* START INFORMATION GIVEN *
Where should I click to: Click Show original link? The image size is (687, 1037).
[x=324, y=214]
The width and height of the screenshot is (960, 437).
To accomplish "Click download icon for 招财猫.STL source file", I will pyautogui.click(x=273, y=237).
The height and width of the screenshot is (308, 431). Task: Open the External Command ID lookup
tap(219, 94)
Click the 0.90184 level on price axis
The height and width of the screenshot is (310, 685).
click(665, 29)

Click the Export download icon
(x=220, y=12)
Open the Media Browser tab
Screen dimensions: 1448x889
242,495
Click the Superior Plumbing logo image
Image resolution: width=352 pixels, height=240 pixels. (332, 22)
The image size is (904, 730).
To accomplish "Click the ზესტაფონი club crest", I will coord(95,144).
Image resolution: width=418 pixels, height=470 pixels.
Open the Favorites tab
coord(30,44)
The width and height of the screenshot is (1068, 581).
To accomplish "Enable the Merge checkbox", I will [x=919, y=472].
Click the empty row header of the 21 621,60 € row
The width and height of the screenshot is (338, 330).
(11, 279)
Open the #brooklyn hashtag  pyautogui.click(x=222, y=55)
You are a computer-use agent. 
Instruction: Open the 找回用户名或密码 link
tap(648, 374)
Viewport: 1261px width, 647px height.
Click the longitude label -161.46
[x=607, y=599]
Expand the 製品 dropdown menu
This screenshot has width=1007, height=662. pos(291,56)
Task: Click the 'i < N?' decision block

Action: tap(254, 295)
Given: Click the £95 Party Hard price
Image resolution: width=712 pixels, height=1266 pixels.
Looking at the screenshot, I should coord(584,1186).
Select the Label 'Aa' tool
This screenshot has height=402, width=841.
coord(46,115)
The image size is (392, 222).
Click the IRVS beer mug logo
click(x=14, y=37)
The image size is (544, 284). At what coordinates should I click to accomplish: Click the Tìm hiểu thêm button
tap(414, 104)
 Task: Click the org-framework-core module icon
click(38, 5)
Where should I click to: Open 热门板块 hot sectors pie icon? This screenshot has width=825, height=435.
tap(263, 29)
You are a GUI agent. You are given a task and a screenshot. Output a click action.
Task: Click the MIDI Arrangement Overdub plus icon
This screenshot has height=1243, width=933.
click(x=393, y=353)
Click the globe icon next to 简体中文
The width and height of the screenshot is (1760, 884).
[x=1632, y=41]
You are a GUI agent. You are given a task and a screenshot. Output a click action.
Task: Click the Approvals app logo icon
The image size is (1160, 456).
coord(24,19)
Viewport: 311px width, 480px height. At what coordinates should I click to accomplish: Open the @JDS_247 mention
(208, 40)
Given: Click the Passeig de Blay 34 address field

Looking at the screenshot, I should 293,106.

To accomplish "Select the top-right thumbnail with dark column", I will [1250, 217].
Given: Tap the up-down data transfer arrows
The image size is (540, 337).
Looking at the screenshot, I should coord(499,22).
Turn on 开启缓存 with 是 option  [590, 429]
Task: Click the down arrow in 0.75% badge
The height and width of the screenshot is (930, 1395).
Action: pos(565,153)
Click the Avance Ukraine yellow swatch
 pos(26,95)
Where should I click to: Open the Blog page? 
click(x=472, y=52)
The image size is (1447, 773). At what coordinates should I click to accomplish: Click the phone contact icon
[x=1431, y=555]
* END INFORMATION GIVEN *
WRITTEN EXERCISE:
Pick out every line in the items above that contains the string "Viewport", treating uppercase and lowercase as different.

IN RESPONSE:
Viewport: 1261px width, 647px height.
Viewport: 311px width, 480px height. At what coordinates should I click to accomplish: Open the @JDS_247 mention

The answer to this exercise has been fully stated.